When people think of a hearty beef and barley soup, they often think of Grandma’s house.

My Grandma always served the best comfort food! Delicious warm bowls of soup, hot gooey casseroles, fresh baked cookies……

This Beef Barley Soup is just like the wonderful comfort food she served.

It’s a good old fashioned soup made with homey, easy to find ingredients, and it comes together to taste like so much more!

It makes a hearty one dish meal that my family loves all year round, but especially  when there’s a chill in the air.

It will warm you up from head to toe and right down to your bones!

This soup is one of the my “most requested recipes” for our family dinner rotation.  It’s a staple in our house, and I’ve finally gotten around to sharing my recipe.
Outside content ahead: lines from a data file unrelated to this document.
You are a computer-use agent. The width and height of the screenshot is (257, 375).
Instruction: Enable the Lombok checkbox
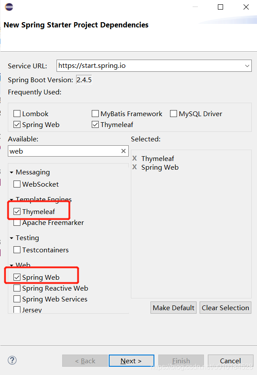[x=17, y=114]
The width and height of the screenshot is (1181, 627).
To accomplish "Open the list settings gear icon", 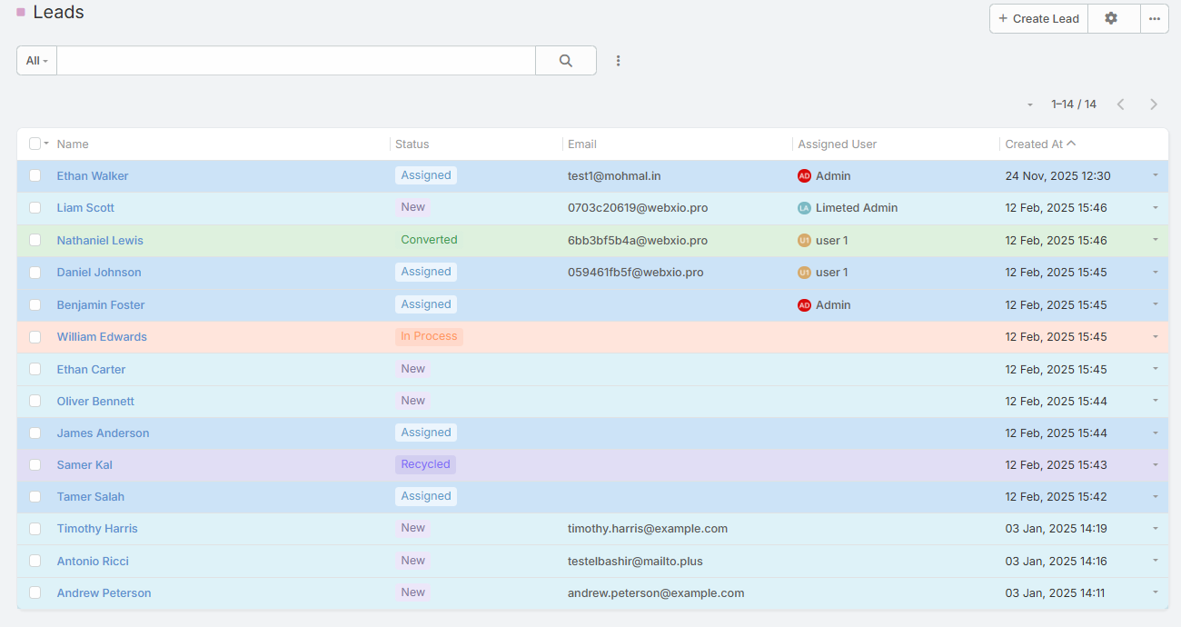I will coord(1111,18).
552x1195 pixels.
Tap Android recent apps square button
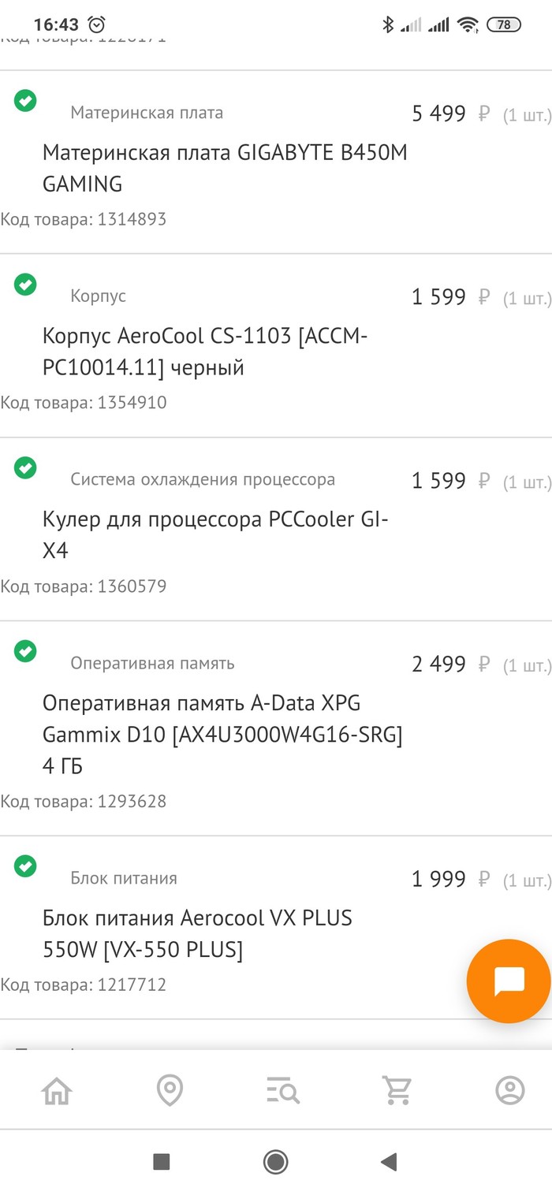coord(162,1161)

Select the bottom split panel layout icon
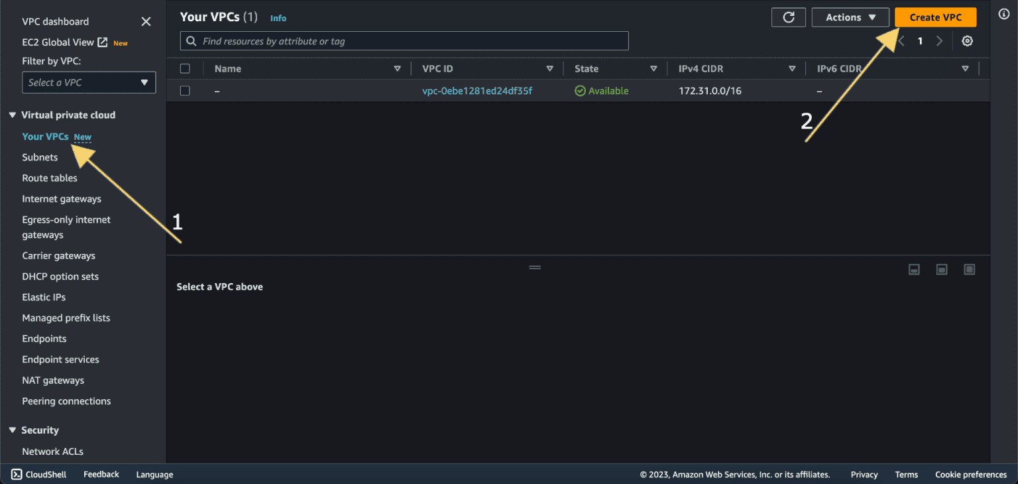(x=914, y=269)
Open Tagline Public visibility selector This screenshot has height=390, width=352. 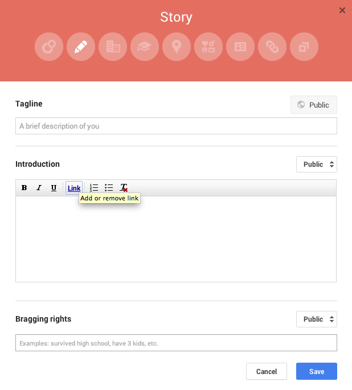(x=314, y=105)
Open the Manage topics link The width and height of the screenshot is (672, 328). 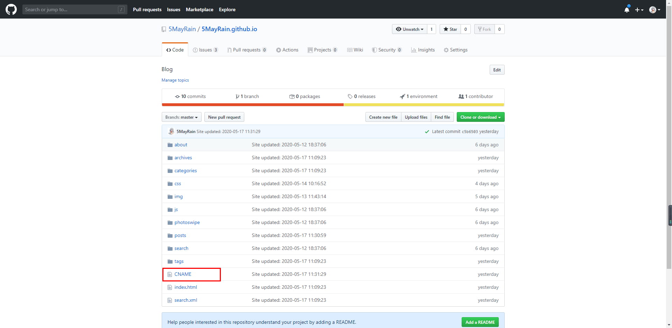click(x=175, y=80)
We eat it all the time—partially because it’s easy to put together, partially because it’s healthy and has vegetables, and partially just because we all love it.

It’s a no-argument meal.

Rich ad Hearty Beef and Barley Soup

Plus, this soup is filling. It’s almost more like a beef and barley stew. (Though it’s still thin enough to be served in a bowl, making it a soup.)
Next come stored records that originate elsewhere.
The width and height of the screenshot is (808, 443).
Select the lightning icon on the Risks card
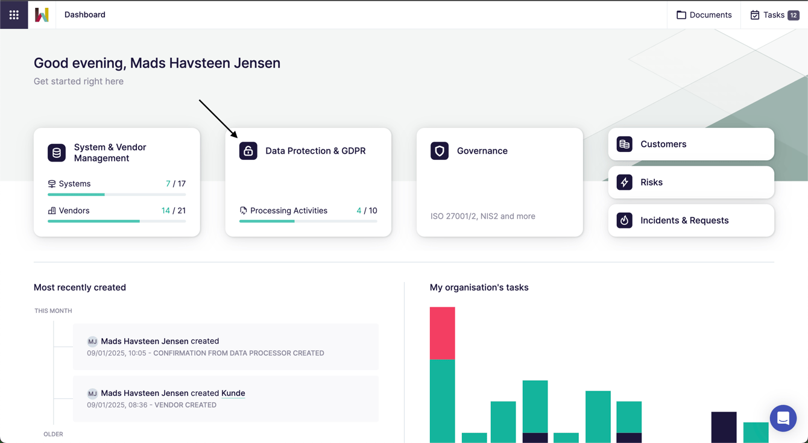623,182
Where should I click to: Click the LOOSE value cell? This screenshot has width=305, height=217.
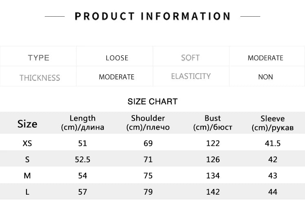coord(117,58)
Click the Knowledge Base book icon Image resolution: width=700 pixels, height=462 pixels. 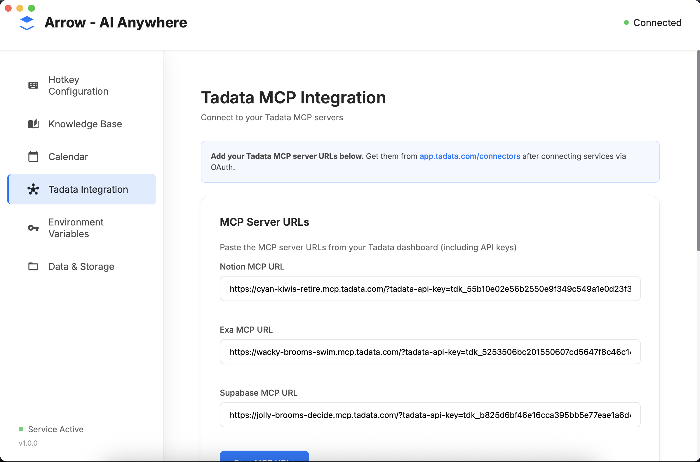pos(33,124)
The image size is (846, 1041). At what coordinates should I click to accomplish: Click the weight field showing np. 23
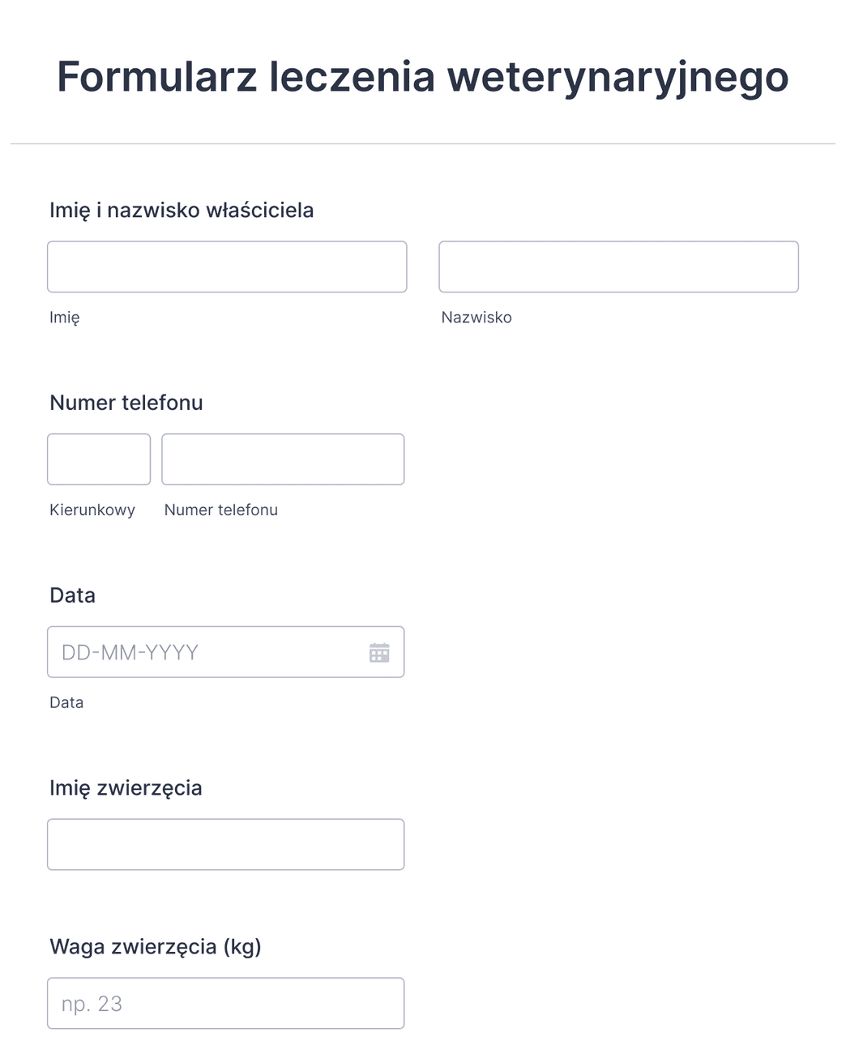pos(225,1003)
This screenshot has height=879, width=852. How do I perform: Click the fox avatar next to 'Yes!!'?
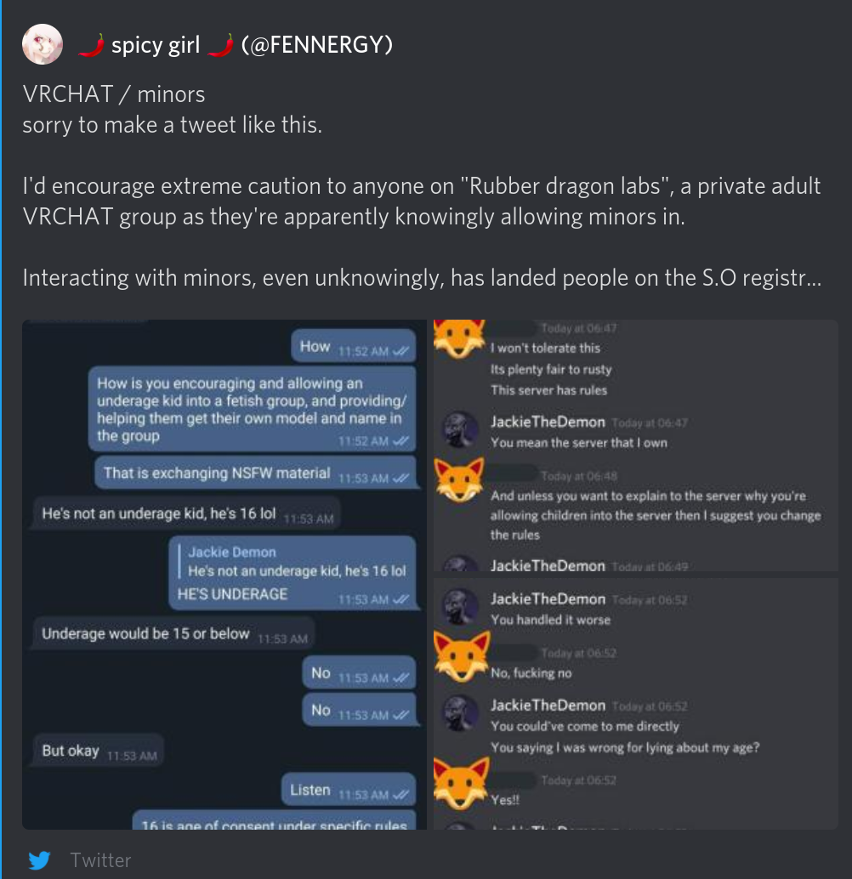[462, 783]
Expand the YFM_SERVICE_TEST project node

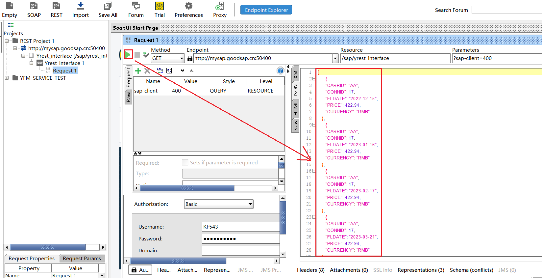pyautogui.click(x=7, y=78)
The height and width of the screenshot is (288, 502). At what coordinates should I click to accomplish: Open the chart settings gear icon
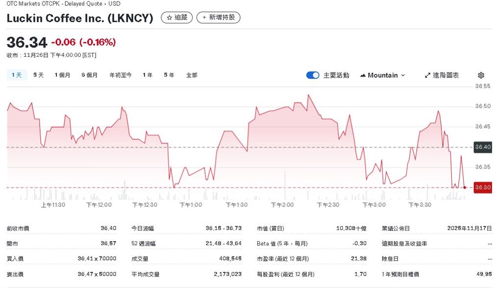point(480,75)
It’s got a huge substance, the kind that sticks to your ribs and leaves you feeling very, very satisfied.

This makes the dish perfect for a cold, blustery day.

When the wind is raging outside and even looking out my window makes me shudder, I break out this easy beef and barley soup recipe.

Though, like I said, this thick recipe is more suited to Fall and Winter, I’ve been known to serve it in the summer using fresh ingredients from my garden.

There’s almost nothing better than fresh veggies in a beef vegetable barley soup!

Undoubtedly this is my go-to food soup.

The recipe doubles really easily, so if I have company I’ll quick make up a large batch like my uncle used to do.

The complex and satisfying flavors make it a great hospitality dish. What could say, “You’re welcome in my home” better than a steaming bowl of delicious soup?

Beef and Barley Soup

Some of my friends really love barley.

For them, I’ll add a little more barley than the recipe calls for. (Usually a whole cup rather than ¾.) While I think the balance of the recipe as-is works perfectly, my barley-inclined friends appreciate the gesture.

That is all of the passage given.